Supplied text
# # # # # # #
# Wireless cards, which is recommended? Cisco? Linksys?

## squanto

Hey all, although I searched the forum, I have found problems with most all wireless pcmcia cards listed.  I was just curious as to which cards people have had success with / which people didn't.  I would like to get a wireless card for my IBM T22 laptop to use here at school.

Our campus computer store sells Linksys I think, so I could get a good deal on one of them, but I have heard good things about the Cisco Aironet 350 cards too, in mags and whatnot.

To use our network here at school we have to have a VPN client installed, and we have to log on, to keep people from mooching off the wifi signals I guess, but I think I have a way to get around it, it is pretty simple I think.

But any considerations as for the VPN situtation that people have had expeirence with would probably help me out with my decision too.

I found these posts, but would like some info on Linksys vs Cisco vs Orinoco vs any others:

https://forums.gentoo.org/viewtopic.php?t=12044&highlight=wireless

https://forums.gentoo.org/viewtopic.php?t=11036&highlight=wireless

https://forums.gentoo.org/viewtopic.php?t=9445&highlight=wireless

https://forums.gentoo.org/viewtopic.php?t=13921&highlight=wireless

The last one is in German and I can't read too much into it, me not knowing German and all... :Embarassed: 

Thanks alot for the advice!

Andrew

----------

## PimpNasty

My roommate has had some range problems with his LinkSys card.  He was thinking about buying a Cisco but they were to expensive for him.
# # # # # # #
Excerpt from a dataset

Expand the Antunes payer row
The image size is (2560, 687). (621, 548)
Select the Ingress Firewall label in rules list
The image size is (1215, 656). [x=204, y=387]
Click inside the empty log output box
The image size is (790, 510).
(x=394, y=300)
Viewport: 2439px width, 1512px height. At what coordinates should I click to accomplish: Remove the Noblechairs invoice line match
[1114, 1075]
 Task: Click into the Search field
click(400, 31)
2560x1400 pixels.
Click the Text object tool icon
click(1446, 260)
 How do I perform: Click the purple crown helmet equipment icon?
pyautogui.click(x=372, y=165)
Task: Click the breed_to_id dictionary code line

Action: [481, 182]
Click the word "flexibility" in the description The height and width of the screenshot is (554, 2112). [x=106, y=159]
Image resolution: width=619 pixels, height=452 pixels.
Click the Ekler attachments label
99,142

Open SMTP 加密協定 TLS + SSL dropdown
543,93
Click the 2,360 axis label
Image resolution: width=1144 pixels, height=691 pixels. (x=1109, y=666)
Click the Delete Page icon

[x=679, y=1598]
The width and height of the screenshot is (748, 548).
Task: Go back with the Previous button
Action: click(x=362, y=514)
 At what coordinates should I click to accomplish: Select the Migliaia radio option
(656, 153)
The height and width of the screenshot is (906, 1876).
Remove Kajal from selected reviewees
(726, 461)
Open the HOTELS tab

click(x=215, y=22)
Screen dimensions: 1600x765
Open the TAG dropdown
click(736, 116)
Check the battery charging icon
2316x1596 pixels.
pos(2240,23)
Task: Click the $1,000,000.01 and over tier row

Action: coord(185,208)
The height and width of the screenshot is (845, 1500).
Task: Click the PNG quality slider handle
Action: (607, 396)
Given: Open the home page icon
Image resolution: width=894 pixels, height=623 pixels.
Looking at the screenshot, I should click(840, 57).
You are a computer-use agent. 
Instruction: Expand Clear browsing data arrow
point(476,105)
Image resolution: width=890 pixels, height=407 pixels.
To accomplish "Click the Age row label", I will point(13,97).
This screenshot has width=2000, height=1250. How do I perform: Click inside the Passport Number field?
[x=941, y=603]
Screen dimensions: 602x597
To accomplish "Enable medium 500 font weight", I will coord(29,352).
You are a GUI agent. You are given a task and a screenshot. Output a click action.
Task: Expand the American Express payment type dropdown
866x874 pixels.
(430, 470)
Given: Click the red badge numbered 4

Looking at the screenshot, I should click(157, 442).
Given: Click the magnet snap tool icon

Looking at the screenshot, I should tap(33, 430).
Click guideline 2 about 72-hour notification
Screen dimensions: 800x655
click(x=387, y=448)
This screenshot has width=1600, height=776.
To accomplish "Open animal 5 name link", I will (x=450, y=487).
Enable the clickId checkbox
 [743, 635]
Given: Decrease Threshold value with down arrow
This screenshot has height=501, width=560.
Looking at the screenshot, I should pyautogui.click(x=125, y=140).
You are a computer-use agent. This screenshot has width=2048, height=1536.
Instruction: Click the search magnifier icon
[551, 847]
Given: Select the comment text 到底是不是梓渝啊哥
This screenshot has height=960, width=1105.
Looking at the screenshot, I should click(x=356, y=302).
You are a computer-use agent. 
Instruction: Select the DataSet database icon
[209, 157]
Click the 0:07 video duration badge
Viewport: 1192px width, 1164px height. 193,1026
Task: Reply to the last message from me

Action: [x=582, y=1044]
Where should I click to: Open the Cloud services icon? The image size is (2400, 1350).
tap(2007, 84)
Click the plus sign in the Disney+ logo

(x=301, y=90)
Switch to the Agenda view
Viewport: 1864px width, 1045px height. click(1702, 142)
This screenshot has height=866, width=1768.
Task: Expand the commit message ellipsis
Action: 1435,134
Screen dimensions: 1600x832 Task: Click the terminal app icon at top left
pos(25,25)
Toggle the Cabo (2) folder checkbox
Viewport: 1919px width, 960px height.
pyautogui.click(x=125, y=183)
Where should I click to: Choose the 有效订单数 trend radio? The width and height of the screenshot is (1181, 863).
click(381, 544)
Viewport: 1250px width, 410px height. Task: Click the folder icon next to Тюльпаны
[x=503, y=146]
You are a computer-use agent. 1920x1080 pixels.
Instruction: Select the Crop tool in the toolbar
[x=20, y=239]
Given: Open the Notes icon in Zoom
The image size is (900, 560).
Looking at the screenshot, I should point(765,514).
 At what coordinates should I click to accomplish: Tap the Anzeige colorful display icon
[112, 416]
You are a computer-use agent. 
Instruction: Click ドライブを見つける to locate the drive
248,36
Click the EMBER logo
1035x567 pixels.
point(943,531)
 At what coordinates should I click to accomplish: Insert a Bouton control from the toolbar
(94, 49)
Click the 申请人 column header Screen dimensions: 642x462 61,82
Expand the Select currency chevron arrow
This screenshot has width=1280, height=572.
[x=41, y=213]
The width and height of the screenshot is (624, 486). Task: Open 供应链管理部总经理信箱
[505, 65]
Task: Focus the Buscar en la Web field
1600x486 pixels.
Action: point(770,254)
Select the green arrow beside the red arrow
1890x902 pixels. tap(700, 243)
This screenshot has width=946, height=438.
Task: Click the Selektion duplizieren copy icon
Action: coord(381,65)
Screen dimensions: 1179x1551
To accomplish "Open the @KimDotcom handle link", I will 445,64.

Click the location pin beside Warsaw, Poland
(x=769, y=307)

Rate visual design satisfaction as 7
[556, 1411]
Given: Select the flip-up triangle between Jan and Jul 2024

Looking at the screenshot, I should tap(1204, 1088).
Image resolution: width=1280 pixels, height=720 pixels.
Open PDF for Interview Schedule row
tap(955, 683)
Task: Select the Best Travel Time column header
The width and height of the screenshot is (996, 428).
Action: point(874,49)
# # # # # # #
What you need to do
A - In the wireless card thread, which laptop does squanto want the card for?
B - Quote the wireless card thread between "Hey all, although" and "simple I think.", inclusive.
C - Continue the wireless card forum thread from its last post.

Answers
A - An IBM T22.

B -
Hey all, although I searched the forum, I have found problems with most all wireless pcmcia cards listed.  I was just curious as to which cards people have had success with / which people didn't.  I would like to get a wireless card for my IBM T22 laptop to use here at school.

Our campus computer store sells Linksys I think, so I could get a good deal on one of them, but I have heard good things about the Cisco Aironet 350 cards too, in mags and whatnot.

To use our network here at school we have to have a VPN client installed, and we have to log on, to keep people from mooching off the wifi signals I guess, but I think I have a way to get around it, it is pretty simple I think.

C -
----------

## squanto

 *PimpNasty wrote:*   

> My roommate has had some range problems with his LinkSys card.  He was thinking about buying a Cisco but they were to expensive for him.

 

Ya, $120 USD for a Cisco 350 wireless card is kind of on the expensive side, but supposidly they are worth it.  That was the main reason I posted this question, so I don't throw away a good bit o' cash.

Thanks,

Andrew

----------

## ghost_o

 *squanto wrote:*   

>  *PimpNasty wrote:*   My roommate has had some range problems with his LinkSys card.  He was thinking about buying a Cisco but they were to expensive for him. 
> 
> Ya, $120 USD for a Cisco 350 wireless card is kind of on the expensive side, but supposidly they are worth it.  That was the main reason I posted this question, so I don't throw away a good bit o' cash.
> 
> Thanks,
> ...

 

Unless you are getting or using a Cisco WAP, don't waste the cash on the card.  The throughput will be no better.  With a Cisco WAP, I can say that I have seen 10% better speeds than with Lucent and Nortel implementations in the same setup (office floor per WAP, 25 users 10~200ft open cubicle environment).  Cisco faired MUCH better in collision/throughput/broadcasts than all the others.  Mixing access cards with other vendor WAPs made minimal difference.

Just .02

-G

----------

## Heretic

Here's what I know about Cisco v Linksys cards.  I goto UT, we have a Wireless network across most of campus.  I can sit in my favorite coffee shop on the Drag and get wireless access with my Cisco.  With the Linksys, it never detects the network.

----------

## Cheesefoam

Main difference is that with most wireless NICs, you can get at best 50 mW of power for transmitting.  Cisco cards will do up to 100 mW...  Superb range.  Where I'm at in grad school, the entire campus is blanketed with a Cisco 802.11a network - you can go ANYWHERE and have no connect problems at all with those NICs.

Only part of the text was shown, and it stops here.